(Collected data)
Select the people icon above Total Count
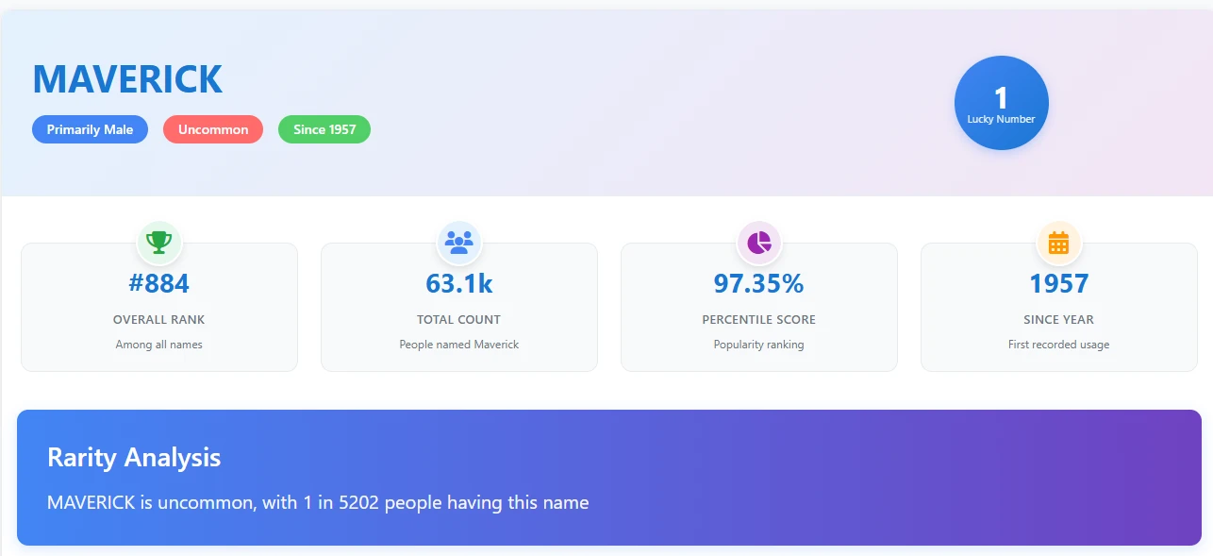The image size is (1213, 556). 458,243
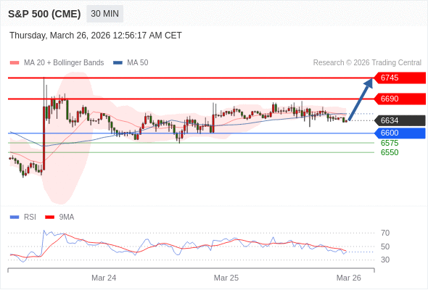Click the 30 MIN timeframe badge
Viewport: 428px width, 290px height.
pos(104,14)
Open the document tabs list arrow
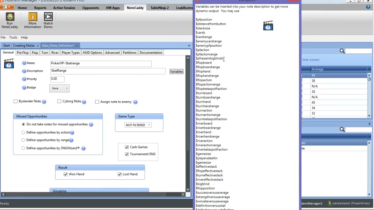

Required action: Write the records out again in full, exactly, and skip every picture.

Task response:
Select the people icon above Total Count
The image size is (1213, 556). 458,243
Click the 30 MIN timeframe badge
Viewport: 428px width, 290px height.
pos(104,14)
Open the document tabs list arrow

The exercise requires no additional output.